Malta Independent Sunday, 24 November 2013, 11:24 Last update: about 11 years ago

Professor Oliver Friggieri is the author of 11 books on Dun Karm, including his biography, and has spent 35 years collecting – for the first time ever – all the poet’s lyrics in both Maltese and Italian. His volume entitled Dun Karm – la Cultura Italiana a Malta, the full text of his MA thesis in Italian, was launched by well-known publisher Olschki of Florence. He has published numerous scholarly articles on Dun Karm in various international academic journals, mainly in Europe and America. 

 

A symbol of national identity

With which party did Dun Karm (1871-1961) side in the early 1920s? Was he pro-British or pro-Italian? What did he mean in the 1930s when he affirmed that he loved both Italy (for its art) and Britain (for its democratic tradition), but none so much as he did love Malta, his “only mother”? Dun Karm Psaila, soon known as simply “Dun Karm”, is one of the very few people who have managed to mould the Maltese people’s way of thinking. He did it mostly after his death, since many generations have appreciated his vision of the country and numerous politicians have adopted a phraseology that is typically and unwittingly his.

MATERIAL PROVIDED -

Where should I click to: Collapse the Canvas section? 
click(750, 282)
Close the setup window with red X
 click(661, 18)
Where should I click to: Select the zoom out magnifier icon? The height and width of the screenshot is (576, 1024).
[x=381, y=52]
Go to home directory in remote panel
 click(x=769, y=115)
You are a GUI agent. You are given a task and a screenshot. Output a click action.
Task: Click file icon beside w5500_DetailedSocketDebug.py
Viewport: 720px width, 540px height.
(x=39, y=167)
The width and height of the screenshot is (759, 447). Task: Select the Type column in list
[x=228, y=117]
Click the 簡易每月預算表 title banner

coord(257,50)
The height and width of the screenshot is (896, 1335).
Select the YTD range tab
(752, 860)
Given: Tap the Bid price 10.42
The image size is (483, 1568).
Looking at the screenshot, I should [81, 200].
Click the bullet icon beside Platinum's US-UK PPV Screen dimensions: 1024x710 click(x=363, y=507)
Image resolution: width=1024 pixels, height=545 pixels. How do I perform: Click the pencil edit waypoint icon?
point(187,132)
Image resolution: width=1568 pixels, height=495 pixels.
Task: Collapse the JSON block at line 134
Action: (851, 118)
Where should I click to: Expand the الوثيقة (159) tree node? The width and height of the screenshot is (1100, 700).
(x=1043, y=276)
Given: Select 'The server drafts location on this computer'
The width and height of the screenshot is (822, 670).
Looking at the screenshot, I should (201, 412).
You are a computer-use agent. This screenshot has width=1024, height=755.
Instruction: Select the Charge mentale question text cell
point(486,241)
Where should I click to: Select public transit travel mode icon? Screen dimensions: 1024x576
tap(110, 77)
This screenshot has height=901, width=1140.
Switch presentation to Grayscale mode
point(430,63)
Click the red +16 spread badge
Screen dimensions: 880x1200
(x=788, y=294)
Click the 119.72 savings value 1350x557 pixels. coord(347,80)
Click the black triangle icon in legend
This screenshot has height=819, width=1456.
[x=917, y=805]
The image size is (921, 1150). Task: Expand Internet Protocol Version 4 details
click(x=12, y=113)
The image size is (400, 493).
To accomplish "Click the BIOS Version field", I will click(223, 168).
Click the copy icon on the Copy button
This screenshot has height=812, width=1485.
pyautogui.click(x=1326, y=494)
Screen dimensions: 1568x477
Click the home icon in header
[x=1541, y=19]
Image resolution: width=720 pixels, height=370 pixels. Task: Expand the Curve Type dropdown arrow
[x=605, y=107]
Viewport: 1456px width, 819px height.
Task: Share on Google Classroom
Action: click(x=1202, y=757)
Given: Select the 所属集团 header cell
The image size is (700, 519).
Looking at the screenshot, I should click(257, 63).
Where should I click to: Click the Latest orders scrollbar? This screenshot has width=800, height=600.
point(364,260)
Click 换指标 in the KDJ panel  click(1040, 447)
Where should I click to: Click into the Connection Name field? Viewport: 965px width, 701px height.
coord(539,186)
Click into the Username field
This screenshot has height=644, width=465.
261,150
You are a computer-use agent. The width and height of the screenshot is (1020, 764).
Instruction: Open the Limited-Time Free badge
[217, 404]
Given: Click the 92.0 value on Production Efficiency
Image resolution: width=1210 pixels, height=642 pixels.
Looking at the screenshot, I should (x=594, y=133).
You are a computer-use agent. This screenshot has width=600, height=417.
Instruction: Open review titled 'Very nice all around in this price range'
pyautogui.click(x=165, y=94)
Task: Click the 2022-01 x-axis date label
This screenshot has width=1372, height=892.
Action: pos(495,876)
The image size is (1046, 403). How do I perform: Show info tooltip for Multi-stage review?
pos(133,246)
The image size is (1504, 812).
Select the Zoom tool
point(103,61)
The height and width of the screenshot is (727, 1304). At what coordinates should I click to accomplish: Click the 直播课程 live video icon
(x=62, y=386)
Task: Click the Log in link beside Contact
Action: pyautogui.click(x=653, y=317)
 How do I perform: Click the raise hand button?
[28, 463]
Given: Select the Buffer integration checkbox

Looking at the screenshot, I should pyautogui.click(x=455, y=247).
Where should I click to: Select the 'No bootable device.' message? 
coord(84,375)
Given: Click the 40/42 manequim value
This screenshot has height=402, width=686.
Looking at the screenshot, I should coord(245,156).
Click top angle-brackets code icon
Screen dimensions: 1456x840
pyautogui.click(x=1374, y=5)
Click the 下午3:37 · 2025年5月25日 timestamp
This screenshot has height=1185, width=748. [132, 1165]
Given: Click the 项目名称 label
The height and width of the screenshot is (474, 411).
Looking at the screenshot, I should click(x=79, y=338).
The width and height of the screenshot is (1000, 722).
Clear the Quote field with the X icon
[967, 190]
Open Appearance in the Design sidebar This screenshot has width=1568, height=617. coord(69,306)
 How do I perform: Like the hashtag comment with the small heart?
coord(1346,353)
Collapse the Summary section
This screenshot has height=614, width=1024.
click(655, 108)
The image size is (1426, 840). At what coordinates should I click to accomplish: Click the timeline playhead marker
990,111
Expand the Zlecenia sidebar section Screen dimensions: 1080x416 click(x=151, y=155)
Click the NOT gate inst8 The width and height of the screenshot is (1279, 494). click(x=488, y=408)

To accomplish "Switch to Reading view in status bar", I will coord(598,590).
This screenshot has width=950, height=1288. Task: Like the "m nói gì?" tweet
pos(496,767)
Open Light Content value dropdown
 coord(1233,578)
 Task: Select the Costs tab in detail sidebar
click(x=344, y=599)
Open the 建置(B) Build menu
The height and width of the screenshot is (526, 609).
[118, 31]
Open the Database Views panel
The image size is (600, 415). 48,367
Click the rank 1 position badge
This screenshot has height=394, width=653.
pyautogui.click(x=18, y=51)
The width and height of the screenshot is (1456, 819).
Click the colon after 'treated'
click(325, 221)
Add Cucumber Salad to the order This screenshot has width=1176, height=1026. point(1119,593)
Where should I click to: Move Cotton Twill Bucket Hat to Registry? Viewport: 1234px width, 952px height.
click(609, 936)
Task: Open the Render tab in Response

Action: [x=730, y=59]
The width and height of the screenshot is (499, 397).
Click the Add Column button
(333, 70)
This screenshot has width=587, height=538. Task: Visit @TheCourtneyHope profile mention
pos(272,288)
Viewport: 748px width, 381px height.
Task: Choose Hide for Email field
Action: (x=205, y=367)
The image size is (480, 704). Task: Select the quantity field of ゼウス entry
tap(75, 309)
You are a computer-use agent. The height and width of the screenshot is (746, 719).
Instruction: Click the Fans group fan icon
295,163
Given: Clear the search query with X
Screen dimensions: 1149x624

EXERCISE TASK 1 - In the Dun Karm article above, how many years did Oliver Friggieri spend collecting the poet's lyrics?
EXERCISE TASK 2 - Which years and decades appear in the Dun Karm article's section headed "A symbol of national identity"? List all of them.

WRITTEN RESPONSE 1 - 35 years.

WRITTEN RESPONSE 2 - 1871, 1961, the early 1920s, the 1930s